[EXERCISE INPUT Boundary: Start]

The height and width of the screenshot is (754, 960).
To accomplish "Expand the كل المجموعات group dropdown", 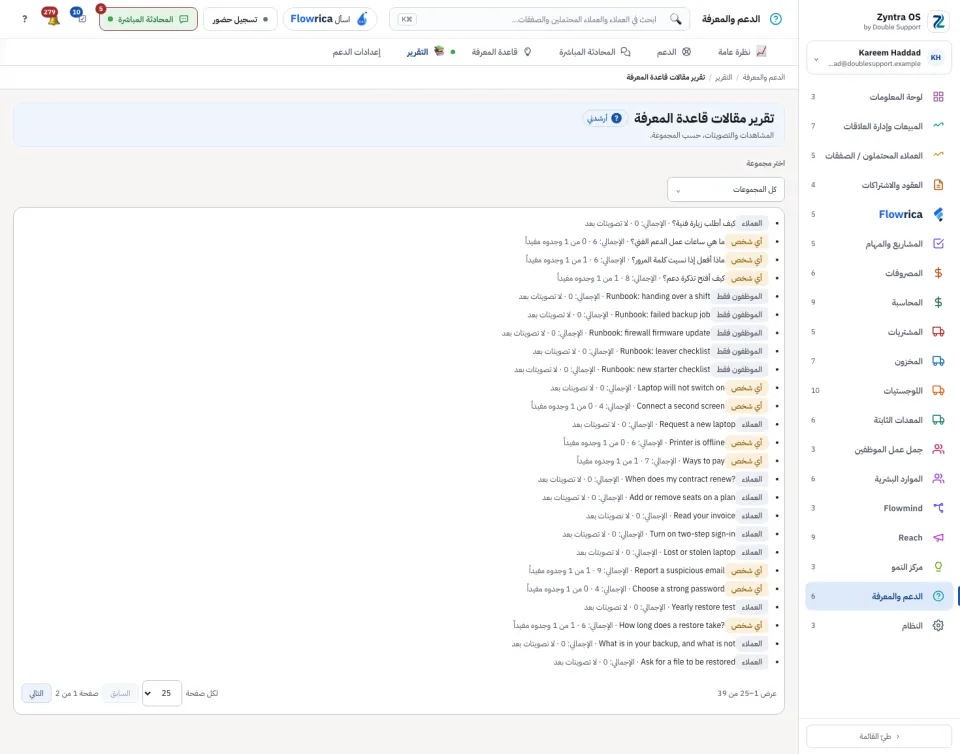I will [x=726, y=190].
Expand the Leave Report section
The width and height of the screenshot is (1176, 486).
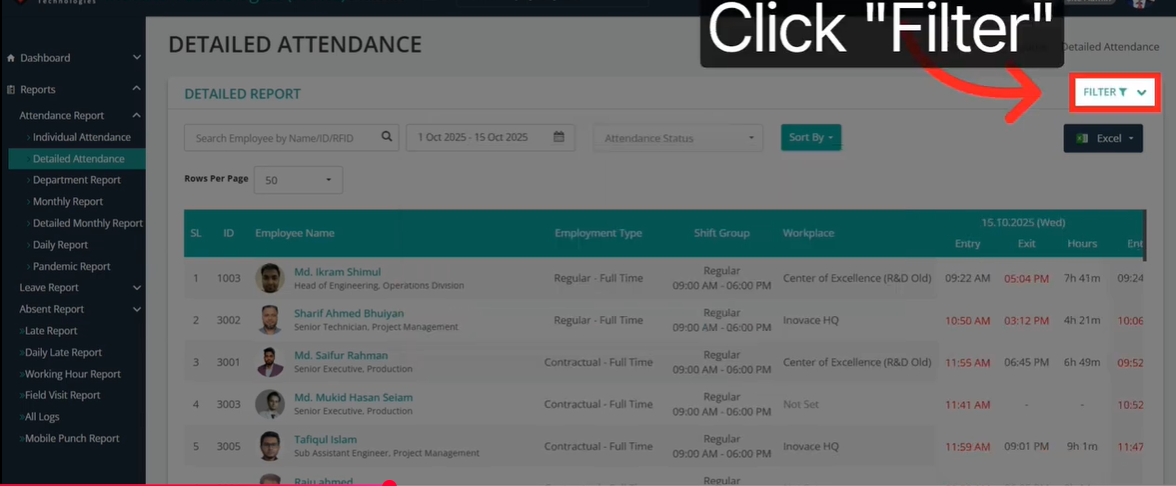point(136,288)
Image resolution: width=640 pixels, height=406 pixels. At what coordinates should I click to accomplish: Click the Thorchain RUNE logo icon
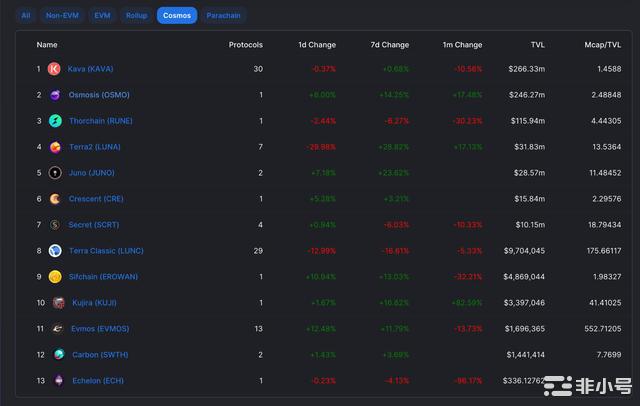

[EXERCISE INPUT Boundary: End]

No pictures should appear in the answer, which is to be the lines from the line with "Expand the Leave Report section" through the end of the records above, restated exactly.

Expand the Leave Report section
The width and height of the screenshot is (1176, 486).
point(136,288)
Image resolution: width=640 pixels, height=406 pixels. At what coordinates should I click to accomplish: Click the Thorchain RUNE logo icon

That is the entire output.